I laughed bitterly, though nothing could have been less funny. “You expect me to just… let myself drown?”

“Certainly not. What use would you be to me dead?”

“Look, I’m not sure what mystical thing you think is going to happen if I just… walk out into the damn ocean, but I promise you it’s not going to end well for me.”

“Oh it will not be an ending, but a beginning. We will walk into the sea as two separate beings, but we shall emerge as two halves of the same whole. My eternal state, your magic, mixed together by the sea and joining us with immeasurable power.”

I simply stared at him, too horrified and fascinated to speak. For one fleeting instant, I saw it: the flash of the image in my mind. The Gray Man, taller, more terrible, smoke rolling off him like mist off the water, and me beside him: beautiful and terrifying, my hair streaming behind me, and dark power glowing in my eyes, as ancient and ungovernable as the sea crashing behind me.

And then the image shattered, and I was just myself again, shivering in the needling, misty rain that had begun to fall on us.

“It is our destiny,” the Gray Man said, as though he had seen exactly what I had just seen. And then, without another word, we began to walk forward.

I don’t know how I put one foot in front of the other. I hadn’t consciously decided to move forward. Maybe I had no choice. Maybe this was as inevitable as the changing of the tides, a foregone conclusion from the moment he saw me, a toddler chasing a cat in a garden.
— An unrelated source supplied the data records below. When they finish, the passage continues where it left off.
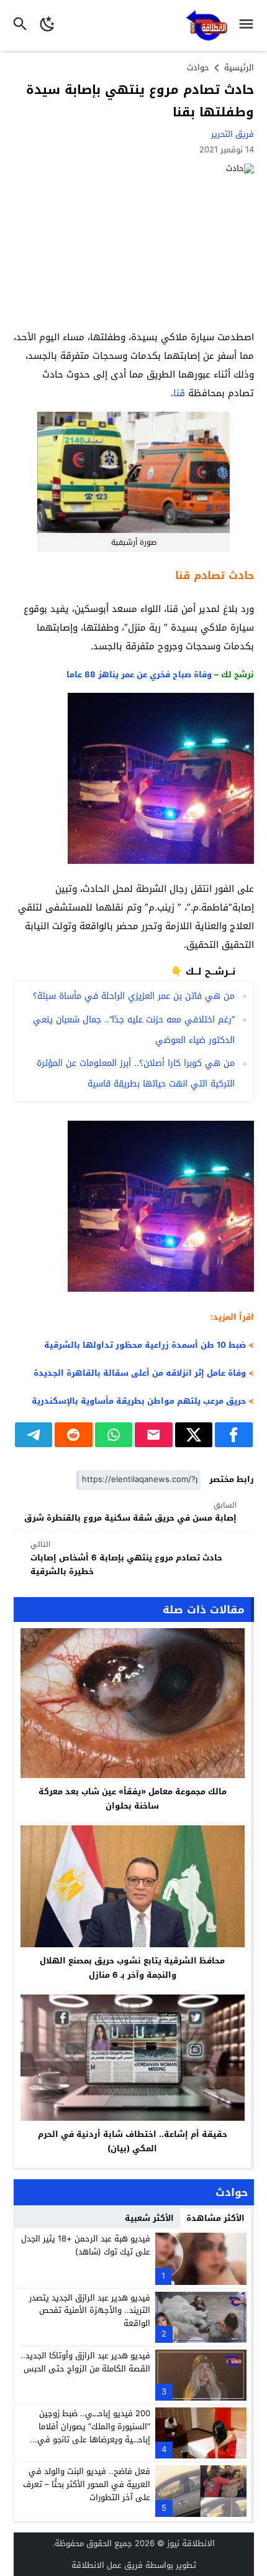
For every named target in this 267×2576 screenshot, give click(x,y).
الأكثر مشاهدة (215, 2218)
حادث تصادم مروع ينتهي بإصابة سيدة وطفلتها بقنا (140, 101)
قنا (179, 393)
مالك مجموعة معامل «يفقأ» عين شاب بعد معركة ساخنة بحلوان (132, 1799)
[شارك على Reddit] (73, 1434)
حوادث (198, 67)
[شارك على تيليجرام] (34, 1434)
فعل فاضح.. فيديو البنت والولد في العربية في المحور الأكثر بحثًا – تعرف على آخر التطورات (86, 2484)
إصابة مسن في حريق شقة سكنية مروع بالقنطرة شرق (130, 1512)
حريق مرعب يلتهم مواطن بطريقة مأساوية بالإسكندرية (139, 1401)
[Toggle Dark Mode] (47, 25)
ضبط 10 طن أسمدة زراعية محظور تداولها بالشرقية (145, 1345)
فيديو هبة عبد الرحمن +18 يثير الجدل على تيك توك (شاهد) (85, 2245)
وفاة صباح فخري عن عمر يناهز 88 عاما (139, 674)
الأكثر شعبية (149, 2218)
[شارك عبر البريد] (154, 1434)
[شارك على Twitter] (194, 1434)
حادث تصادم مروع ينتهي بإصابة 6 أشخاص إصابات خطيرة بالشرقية (126, 1558)
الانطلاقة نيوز (191, 2543)
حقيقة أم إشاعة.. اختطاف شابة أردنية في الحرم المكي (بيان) (132, 2141)
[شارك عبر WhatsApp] (114, 1434)
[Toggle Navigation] (249, 25)
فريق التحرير (232, 134)
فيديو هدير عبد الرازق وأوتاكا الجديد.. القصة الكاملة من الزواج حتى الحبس (85, 2362)
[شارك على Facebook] (234, 1434)
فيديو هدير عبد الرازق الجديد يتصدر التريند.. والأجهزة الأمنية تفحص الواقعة (89, 2311)
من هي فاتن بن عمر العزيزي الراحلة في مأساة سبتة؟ (134, 996)
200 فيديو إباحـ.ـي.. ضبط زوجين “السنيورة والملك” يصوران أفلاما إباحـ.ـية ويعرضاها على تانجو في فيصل (93, 2433)
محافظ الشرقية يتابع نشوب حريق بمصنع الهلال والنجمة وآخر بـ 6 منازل (132, 1968)
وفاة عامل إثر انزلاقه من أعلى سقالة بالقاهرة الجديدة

We had come full circle.

Still, a part of me was fighting it, the very human part, who was still sure I would drown, who was sure I had no power at all, and that I was sacrificing myself for nothing.
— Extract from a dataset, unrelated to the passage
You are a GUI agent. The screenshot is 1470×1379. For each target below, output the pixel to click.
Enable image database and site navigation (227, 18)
No, not for nothing, another voice inside me whispered. For my mother. For my family. For the rest of the people in this place that had always been my home, even if I hadn’t known it until a few days ago. Perhaps it was this that propelled me forward, as the bitterly cold waves broke over my shins, soaking my jeans, casting salty spray up into my face.
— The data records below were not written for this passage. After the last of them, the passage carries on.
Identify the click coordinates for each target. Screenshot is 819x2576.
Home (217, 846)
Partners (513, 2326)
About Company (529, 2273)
My heart was pounding like it would break through my ribcage. My breath came in short, sharp, panicked gasps. Tears gathered in my eyes, spilling over to join the salt already on my cheeks. And yet, no part of me was fighting to turn around, only to plunge inexorably forward to meet… whatever might happen. The water lapped at my chest now, rolling with a steady rhythm like it would rock me to sleep. I closed my eyes, succumbing to it.

Let it be like falling asleep and slipping into a dream. Please.

And then it began to happen.

A tingling sensation began beneath my ribs, and in the tips of my fingers. At first I thought it must be the numbing cold, but it was not. This tingling was warm and deep, like a promise. The Gray Man’s hand tightened around mine… perhaps he could feel it, too.

And then it was as though something broke open inside of me. It wasn’t exactly painful, but I had to brace myself against it. Something was waking up, filling me up, probing at my boundaries, urging me to surrender to it.Was this it?I thought.Was this what death felt like?

No, it was too bright. Too alive. It sang in my bones and seared beneath my skin. I realized it just as the water closed over my head.

This was what magic felt like.

Something inside me was singing for joy. It was true. There was magic in me, a magic I could barely understand, much less control; and yet it was mine, fully and completely. In the hum of it was a song older than the world, deeper than this ocean. And powerful… so powerful that it threatened to steal the last reserve of air from my lungs.

It was true. I was powerful. How could I ever have doubted it? But the wonder twisted instantly to fear. This power would belong to him before I could even learn to wield it. I would be his tool, just as he had said, and he would use me to destroy everything I tried to save. My anger screamed inside me.

You idiot, Wren. It’s all been for nothing. He was right all along, and you played right into his hands.